## EXERCISE INSTRUCTIONS
Copy the following entries verbatim, beginning at the line that contains "Click Matthew Prouse avatar on Unlocked entry" and ending with the line that contains "pyautogui.click(x=713, y=403)", both included.

##### PROVIDED MATERIAL

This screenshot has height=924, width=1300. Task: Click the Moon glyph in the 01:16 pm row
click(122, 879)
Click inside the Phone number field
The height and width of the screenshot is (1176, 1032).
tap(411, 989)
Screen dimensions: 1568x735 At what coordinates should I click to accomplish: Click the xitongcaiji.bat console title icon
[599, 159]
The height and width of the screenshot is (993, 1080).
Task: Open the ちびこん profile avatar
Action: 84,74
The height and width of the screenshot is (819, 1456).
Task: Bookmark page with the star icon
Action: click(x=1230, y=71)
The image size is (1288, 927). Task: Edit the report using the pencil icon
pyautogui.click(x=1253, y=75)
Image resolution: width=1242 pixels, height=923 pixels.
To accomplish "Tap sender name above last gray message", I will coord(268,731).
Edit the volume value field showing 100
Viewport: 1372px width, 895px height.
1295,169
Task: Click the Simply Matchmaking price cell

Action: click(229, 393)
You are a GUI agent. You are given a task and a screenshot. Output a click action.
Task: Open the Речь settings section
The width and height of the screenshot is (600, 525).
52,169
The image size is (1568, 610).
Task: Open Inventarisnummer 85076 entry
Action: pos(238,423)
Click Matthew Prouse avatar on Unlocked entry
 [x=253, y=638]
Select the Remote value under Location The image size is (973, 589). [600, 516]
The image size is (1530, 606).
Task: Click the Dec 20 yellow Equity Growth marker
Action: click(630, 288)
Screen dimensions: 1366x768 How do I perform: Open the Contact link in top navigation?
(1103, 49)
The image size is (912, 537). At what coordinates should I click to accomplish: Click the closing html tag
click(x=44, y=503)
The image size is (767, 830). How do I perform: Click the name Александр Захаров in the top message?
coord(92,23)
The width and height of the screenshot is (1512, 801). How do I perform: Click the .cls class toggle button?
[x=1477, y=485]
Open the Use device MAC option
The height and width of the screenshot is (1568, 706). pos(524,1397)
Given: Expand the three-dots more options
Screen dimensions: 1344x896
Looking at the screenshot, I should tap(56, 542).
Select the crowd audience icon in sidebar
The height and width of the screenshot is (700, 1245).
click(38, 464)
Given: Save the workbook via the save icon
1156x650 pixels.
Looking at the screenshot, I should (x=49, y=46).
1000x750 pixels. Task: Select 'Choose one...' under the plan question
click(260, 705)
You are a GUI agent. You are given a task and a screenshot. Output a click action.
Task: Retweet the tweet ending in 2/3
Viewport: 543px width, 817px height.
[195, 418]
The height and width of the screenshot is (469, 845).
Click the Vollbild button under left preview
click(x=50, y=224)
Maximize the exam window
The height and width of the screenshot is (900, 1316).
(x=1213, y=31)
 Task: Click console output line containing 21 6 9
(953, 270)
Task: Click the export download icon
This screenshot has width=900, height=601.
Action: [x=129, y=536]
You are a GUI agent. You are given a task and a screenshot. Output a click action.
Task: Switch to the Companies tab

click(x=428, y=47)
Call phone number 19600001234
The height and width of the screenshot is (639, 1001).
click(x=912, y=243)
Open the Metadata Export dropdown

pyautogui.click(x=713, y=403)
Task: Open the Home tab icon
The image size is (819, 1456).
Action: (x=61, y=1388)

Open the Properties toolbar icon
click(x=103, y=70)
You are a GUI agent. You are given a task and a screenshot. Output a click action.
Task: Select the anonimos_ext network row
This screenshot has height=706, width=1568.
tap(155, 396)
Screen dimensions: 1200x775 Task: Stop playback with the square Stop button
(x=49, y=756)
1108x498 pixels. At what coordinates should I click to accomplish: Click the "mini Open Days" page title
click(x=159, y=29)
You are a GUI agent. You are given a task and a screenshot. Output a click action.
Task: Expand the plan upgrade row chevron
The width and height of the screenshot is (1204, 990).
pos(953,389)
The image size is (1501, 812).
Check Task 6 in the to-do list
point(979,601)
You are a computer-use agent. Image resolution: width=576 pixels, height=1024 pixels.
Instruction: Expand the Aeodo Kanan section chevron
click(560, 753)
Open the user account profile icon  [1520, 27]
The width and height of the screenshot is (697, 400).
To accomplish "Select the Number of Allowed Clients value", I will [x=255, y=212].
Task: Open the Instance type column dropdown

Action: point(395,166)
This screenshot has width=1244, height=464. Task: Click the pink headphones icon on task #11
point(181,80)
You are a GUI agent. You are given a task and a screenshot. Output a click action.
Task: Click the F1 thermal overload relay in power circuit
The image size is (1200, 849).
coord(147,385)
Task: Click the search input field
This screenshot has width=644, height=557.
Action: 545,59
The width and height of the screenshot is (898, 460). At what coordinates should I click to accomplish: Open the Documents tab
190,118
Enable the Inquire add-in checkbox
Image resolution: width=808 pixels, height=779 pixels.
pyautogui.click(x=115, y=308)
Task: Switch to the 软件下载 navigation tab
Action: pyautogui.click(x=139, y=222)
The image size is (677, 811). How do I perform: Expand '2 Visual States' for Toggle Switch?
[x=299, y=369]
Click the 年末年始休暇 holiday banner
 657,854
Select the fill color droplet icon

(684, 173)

##########

## TASK RESULT
Click Matthew Prouse avatar on Unlocked entry
 [x=253, y=638]
Select the Remote value under Location The image size is (973, 589). [600, 516]
The image size is (1530, 606).
Task: Click the Dec 20 yellow Equity Growth marker
Action: click(630, 288)
Screen dimensions: 1366x768 How do I perform: Open the Contact link in top navigation?
(1103, 49)
The image size is (912, 537). At what coordinates should I click to accomplish: Click the closing html tag
click(x=44, y=503)
The image size is (767, 830). How do I perform: Click the name Александр Захаров in the top message?
coord(92,23)
The width and height of the screenshot is (1512, 801). How do I perform: Click the .cls class toggle button?
[x=1477, y=485]
Open the Use device MAC option
The height and width of the screenshot is (1568, 706). pos(524,1397)
Given: Expand the three-dots more options
Screen dimensions: 1344x896
Looking at the screenshot, I should tap(56, 542).
Select the crowd audience icon in sidebar
The height and width of the screenshot is (700, 1245).
click(38, 464)
Given: Save the workbook via the save icon
1156x650 pixels.
Looking at the screenshot, I should (x=49, y=46).
1000x750 pixels. Task: Select 'Choose one...' under the plan question
click(260, 705)
You are a GUI agent. You are given a task and a screenshot. Output a click action.
Task: Retweet the tweet ending in 2/3
Viewport: 543px width, 817px height.
[195, 418]
The height and width of the screenshot is (469, 845).
Click the Vollbild button under left preview
click(x=50, y=224)
Maximize the exam window
The height and width of the screenshot is (900, 1316).
(x=1213, y=31)
 Task: Click console output line containing 21 6 9
(953, 270)
Task: Click the export download icon
This screenshot has width=900, height=601.
Action: [x=129, y=536]
You are a GUI agent. You are given a task and a screenshot. Output a click action.
Task: Switch to the Companies tab

click(x=428, y=47)
Call phone number 19600001234
The height and width of the screenshot is (639, 1001).
click(x=912, y=243)
Open the Metadata Export dropdown

pyautogui.click(x=713, y=403)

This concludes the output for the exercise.